Question soumise le 13 août 2019

M. José Evrard alerte M. le ministre de l'intérieur sur les conséquences au sein des forces de l'ordre de la répression des « Gilets jaunes ». Devant le tribunal correctionnel de Paris s'est tenu le procès de l'ancien PDG d'orange et de six de ses cadres sous l'accusation de harcèlement moral ayant entraîné le suicide de plusieurs salariés. Si le suicide d'individus tient du mystère ou d'éléments complexes de la vie de chacun, l'administration de la justice a fait droit à poursuite pour des proches des personnes ayant mis fin à leurs jours. Il semble donc plausible qu'un phénomène concernant un nombre significatif de personnes puisse relever d'une décision d'une hiérarchie et que celle-ci fasse l'objet de poursuites pénales. À ce jour, 41 fonctionnaires de police se sont suicidés en 2019. L'année précédente, ils étaient 68 à mettre fin à leurs jours.
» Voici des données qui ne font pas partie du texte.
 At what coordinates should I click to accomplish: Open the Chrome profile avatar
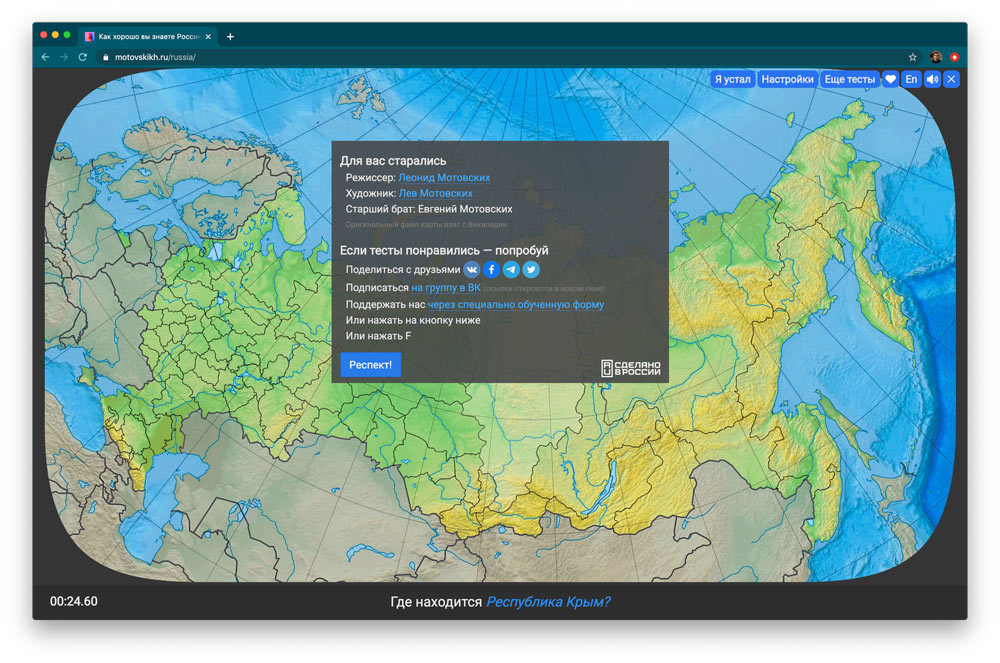936,57
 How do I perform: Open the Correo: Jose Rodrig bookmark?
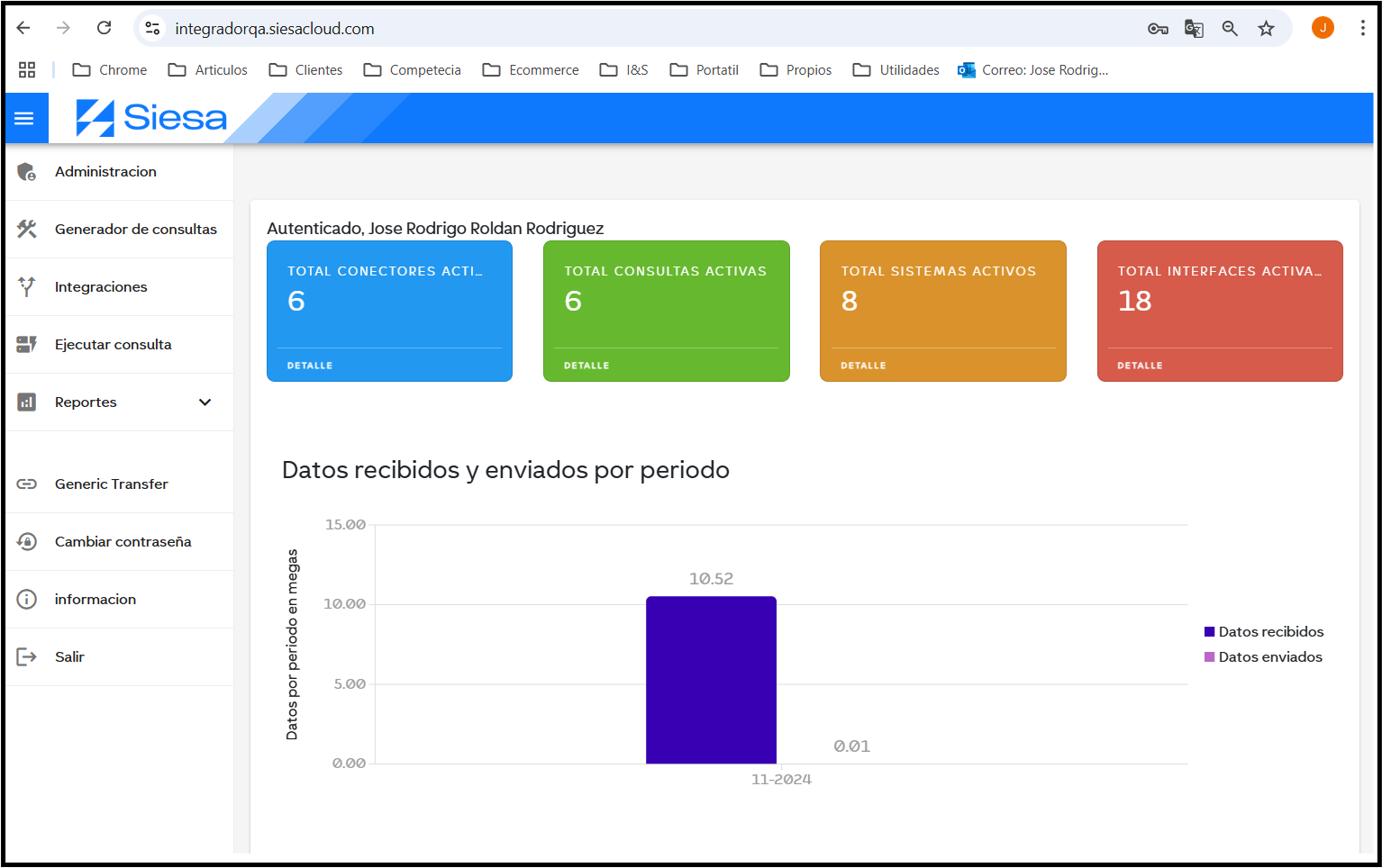[x=1032, y=69]
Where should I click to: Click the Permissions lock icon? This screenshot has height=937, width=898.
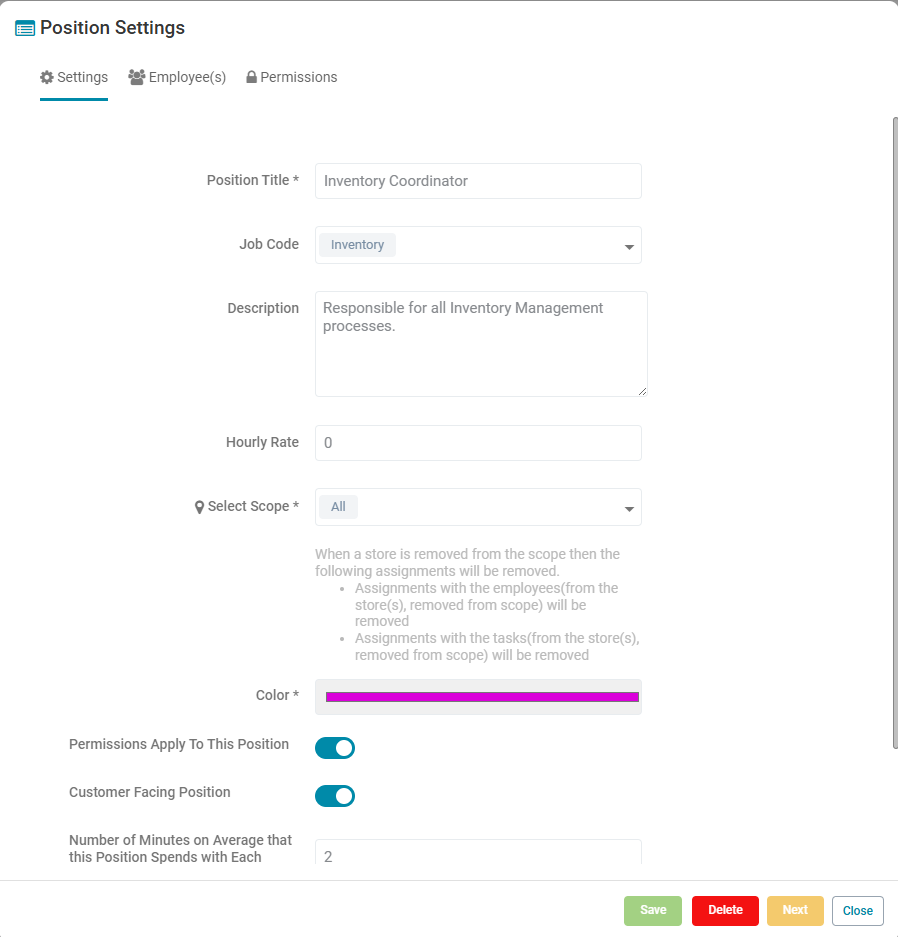(252, 77)
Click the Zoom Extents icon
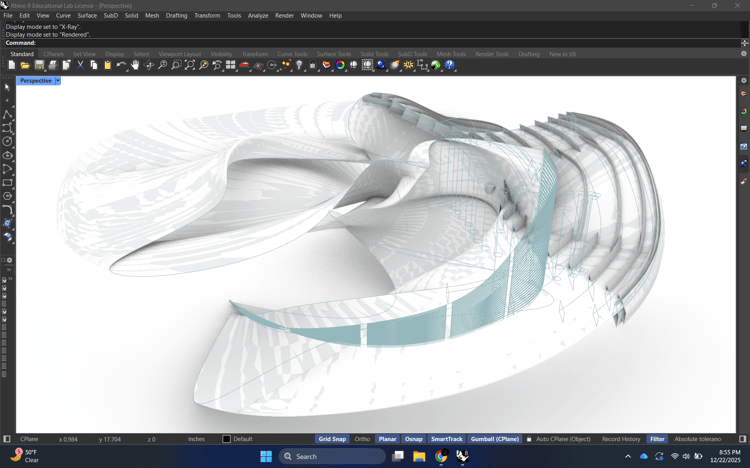The height and width of the screenshot is (468, 750). tap(190, 65)
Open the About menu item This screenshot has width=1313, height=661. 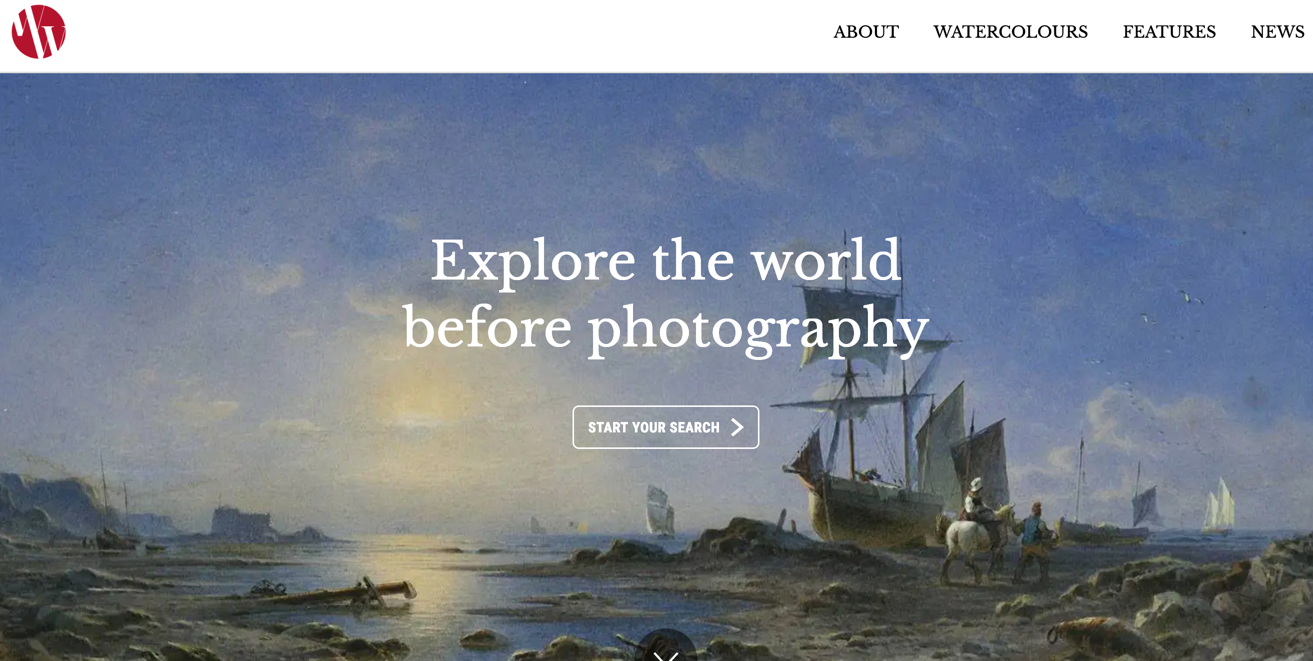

Il fût remarqué une augmentation significative du phénomène. Nous sommes donc face à un phénomène de masse qui ne peut être examiné en dehors des décisions des missions demandées aux forces de l'ordre. Compte tenu de la concomitance des temps, la répression des « Gilets jaunes » n'est pas étrangère au phénomène. À leurs revendications, il fût répondu principalement par la répression. On ne gagne pas la paix en poursuivant la guerre. Les mutilations dont ont été l'objet ces compatriotes manifestant pacifiquement ont profondément heurté les consciences. La réaction de la masse policière n'a pu être indifférente à ce qu'elle vivait au contact dans la rue, elle a été choquée d'entendre un responsable syndical policier saluer la perte d'un œil d'un manifestant par un « c'est bien fait pour sa gueule ! ». Elle a eu honte d'avoir de tel représentant et les plus faibles psychologiquement ont dû mesurer que le salut ne viendrait pas de ce syndicalisme policier. Le contexte n'est pas favorable à la diminution du mécontentement. Il va s'accroître à la rentrée en quantité et en sujets, le risque de poursuite de l'escalade de la répression est patent, de la violence aussi. Les conditions de l'effondrement de la force publique sont posées, au moment où d'autres menaces apparaissent. Il lui demande s'il n'est pas temps de répondre aux revendications légitimes, de revoir les relations avec les mouvements sociaux en général, de rechercher l'apaisement au risque de voir se déchaîner des forces qui seront difficilement maîtrisables.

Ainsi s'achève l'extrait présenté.